The branches that carry no floating-point value (`null`, `Boolean`, `char[]`, `boolean[]`, `byte[]`, `short[]`, `int[]`, `long[]`, `String`/`else`) are irrelevant to this vulnerability by type.

## Whether the Fix Is Complete or Leaves Gaps

**The fix is complete within `MapMessageJsonFormatter`.** Empirically, across 18 alternate-path cases per version:
- Vulnerable 2.25.4 / 2.26.0: `bare=17, parseFail=17` (1 quoted = the `StringBuilderFormattable` control).
- Fixed 2.25.5 / 2.26.1: `bare=0, quoted=18, parseFail=0`.

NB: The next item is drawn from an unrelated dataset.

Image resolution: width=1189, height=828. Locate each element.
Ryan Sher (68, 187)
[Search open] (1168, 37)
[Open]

No gap remains in the CVE's sink. The fix's "gate the sink" strategy is robust because the dispatcher's recursion guarantees all `Number`-bearing paths converge on `formatNumber`/`formatDoubleArray`/`formatFloatArray`.

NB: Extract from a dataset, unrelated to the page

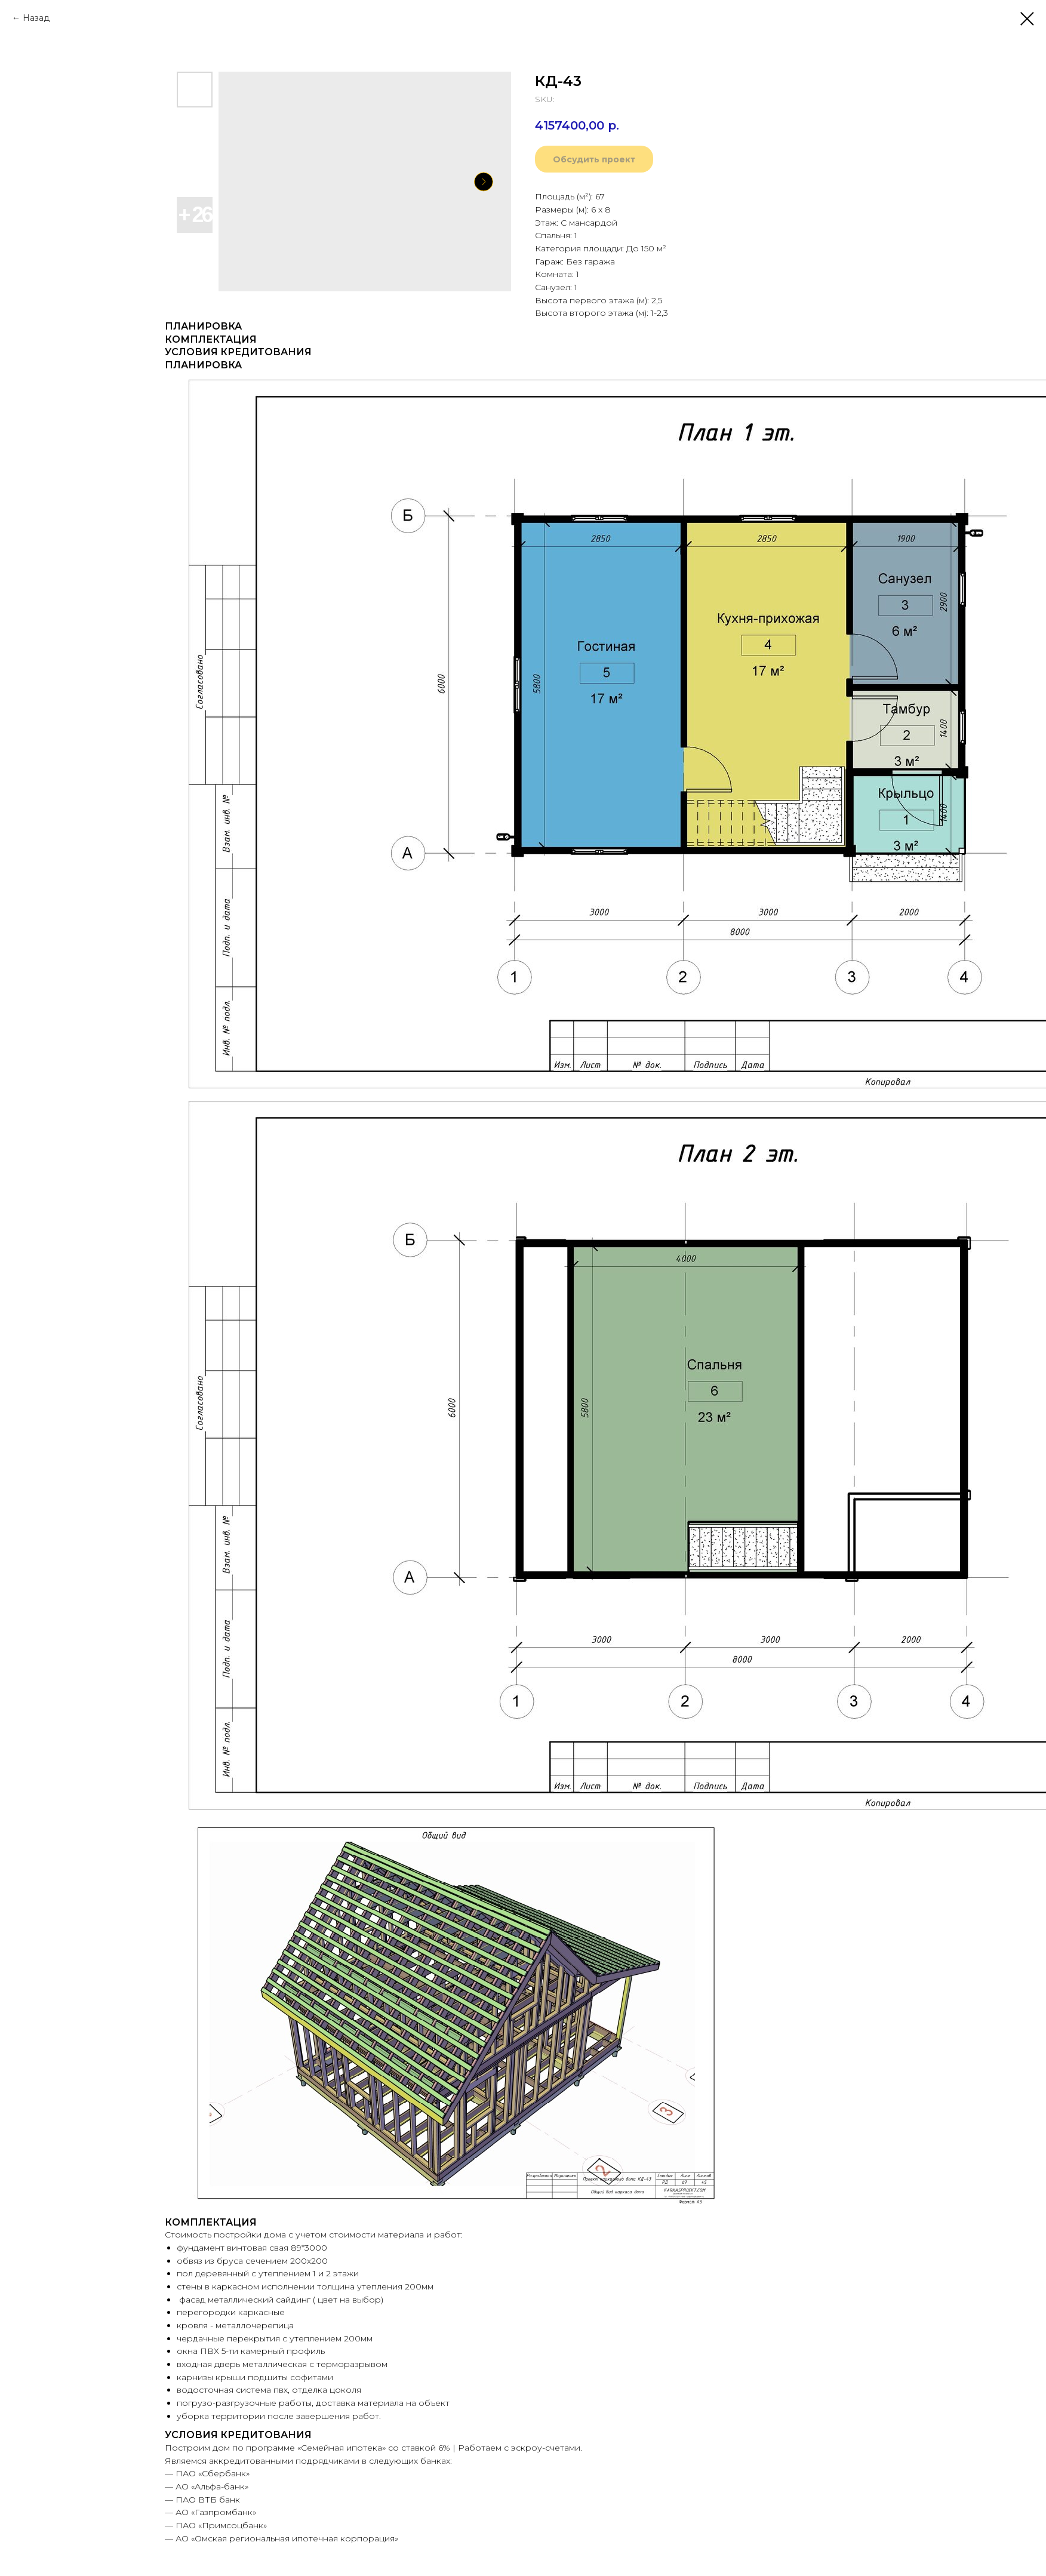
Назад (36, 18)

## Behavior Before vs. After the Fix

| Input value (in a `MapMessage`) | Vulnerable output | Fixed output |
|----------------------------------|-------------------|--------------|
| `Double.NaN` (scalar)            | `{"k":NaN}`       | `{"k":"NaN"}` |
| `Double.POSITIVE_INFINITY` (scalar) | `{"k":Infinity}` | `{"k":"Infinity"}` |
| `Double.NEGATIVE_INFINITY` in `List` | `{"k":[Infinity]}` | `{"k":["Infinity"]}` |
| `Double.NaN` in nested `Map`     | `{"k":{"v":NaN}}` | `{"k":{"v":"NaN"}}` |
| custom `Number` w/ `doubleValue()=NaN` | `{"k":NaN}` | `{"k":"NaN"}` |
| `BigInteger(10^400)` (doubleValue=Infinity) | `{"k":Infinity}` | `{"k":"Infinity"}` |
| `StringBuilderFormattable` emitting `NaN` | `{"k":"NaN"}` (already quoted) | `{"k":"NaN"}` (quoted) |

## Target Threat Model Scope

- `SECURITY.adoc` in the repository points to https://logging.apache.org/security.html. Apache Logging acknowledges this class of issue as a vulnerability (CVE-2026-49844 was assigned and fixed in 2.25.5/2.26.1), so non-finite-number JSON encoding is in-scope.
- The CVE is explicitly scoped to `log4j-api`'s `MapMessageJsonFormatter`. The earlier CVE-2026-34481 covered the separate `JsonTemplateLayout`/`JsonWriter` surface, which independently implements the same `isFinite` gating. A defect in a different component (e.g., `log4j-core`'s Jackson-backed `JsonLayout`) would be a separate bug, not a bypass of this fix.